Jing Huang is a Lee Foundation Professor on US-China Relations and Director of Centre on Asia and Globalization (CAG) at the Lee Kuan Yew School of Public Policy (LKYSPP) in Singapore.  Huang is on the Board of Directors of the Fujitsu-JAIMS Foundation Japan, the Board of Directors Keppel Land, the Advisory Board of the European-House Ambrosetti, the Steering Committee of the NUS Research Institute in Suzhou, and the WEF Global Agenda Council.  He also serves as a Senior Overseas Economic Analyst for China's Xinhua News Agency. Before joining the LKYSPP, Huang was a Senior Fellow at the Brookings Institution (2004-2008).

The U.S. rebalance policy in the Asia-Pacific has led to a deterioration of China’s security environment, with increasing tensions in the East China Sea, including the dispute between China and Japan over the Diaoyu/Senkakus Islands, and the South China Sea, where China has territorial disputes with Vietnam, Philippines, Malaysia, and Brunei.  The situation has provoked a fierce debate in China on how to respond.  The mainstream view in China is that the U.S. policy is to maintain the American dominance in the Asia Pacific and beyond, with some even believing the U.S. rebalance to be a covert containment of China.

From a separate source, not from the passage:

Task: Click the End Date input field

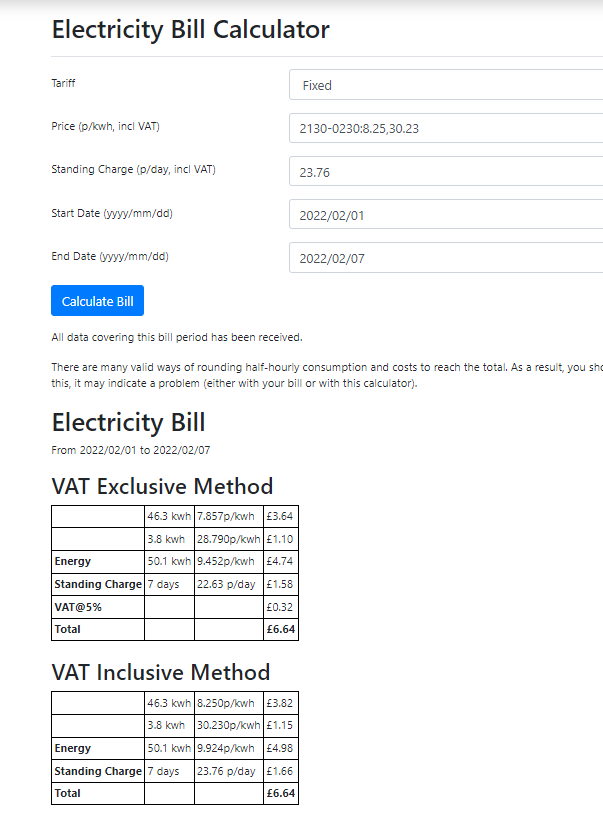Action: click(445, 258)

From Beijing’s perspective, the rebalance policy is not just to rally the U.S. allies and win support from the other countries in the region, but it aims to gain the upper hand vis-à-vis China.  Thus, despite repeated statements that the U.S. does not take sides in territorial disputes between China and its neighboring countries, the Obama Administration has seized upon opportunities created by emerging tensions over these disputes in the East and South China Seas, and intervened under the “excuse” that the U.S. has a substantial stake in maintaining regional peace and freedom of navigation in international waters.  As a result, the U.S. effectively took the strategic initiative and put China on the defensive in its own neighborhood.